▶ _Passage shown_:
★ ★ ★ ★ ★ ★ ★

Mirai Botnet Authors Plead Guilty | Krebsonsecurity

Three men have pleaded guilty in U.S. federal court for their role creating and renting out the Mirai botnet, which launched damaging denial of service attacks against the U.S. firm Dyn and other online properties, the website Krebs on Security reports

Josiah White, Paras Jha and Dalton Norman entered guilty pleas in US District Court for the District of Alaska on November 28 and 29, acknowledging violating the U.S. Computer Fraud and Abuse Act by creating  Mirai and then using it to conduct denial of service attacks. The three pleaded guilty in exchange for leniency in sentencing.

Jha and White (aka “litespeed”) were affiliated with the firm ProTraf Solutions, a denial of service for hire firm that courted the business of Minecraft and other game hosting providers. Both were initially identified by journalist Brian Krebs in a January, 2017 expose on the origins of the Mirai botnet. According to Krebs, both had been members of an online DDoS crew known as lelddos that had been compromising devices and assembling botnets using Mirai predecessor malware like Bashlite (aka Qbot). Jha has also pleaded guilty to a large denial of service attack against the network of Rutgers University, where he was enrolled as a Computer Science student at the time.

The pleas filed by the three describe a months long campaign to compromise hundreds of thousands of Internet connected devices, infect them with malware capable of carrying out denial of service attacks, and then launching attacks and renting their botnet to other cyber criminals for the same purpose. White is alleged to have created a number of the components used by Mirai, including an Internet scanner that located vulnerable devices and managing the Mirai command and control servers. (Read his plea here in PDF form.) Jha is called out for both directing the creation and use of the Mirai botnet in denial of service attacks, for setting up infrastructure used to host the botnet and for demanding payment in exchange for halting attacks.  (Read his plea here in PDF form.) Norman is described as working to identify vulnerable devices and write coded needed to infect them. He also refined the Mirai code to handle “a large number of bots” and helping support customers who were using Mirai to carry out criminal denial of service attacks. (Read his plea here in PDF form.)

★ ★ ★ ★ ★ ★ ★

Stored entries
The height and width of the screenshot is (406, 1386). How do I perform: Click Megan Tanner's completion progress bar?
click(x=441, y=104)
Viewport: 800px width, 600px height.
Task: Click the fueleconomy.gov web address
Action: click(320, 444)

★ ★ ★ ★ ★ ★ ★

▶ _Problem_: Update the Mirai botnet article, starting with "Three men have" and going on through "leniency in sentencing.", so that "DDoS" replaces "denial of service".

▶ _Response_:
Three men have pleaded guilty in U.S. federal court for their role creating and renting out the Mirai botnet, which launched damaging DDoS attacks against the U.S. firm Dyn and other online properties, the website Krebs on Security reports

Josiah White, Paras Jha and Dalton Norman entered guilty pleas in US District Court for the District of Alaska on November 28 and 29, acknowledging violating the U.S. Computer Fraud and Abuse Act by creating  Mirai and then using it to conduct DDoS attacks. The three pleaded guilty in exchange for leniency in sentencing.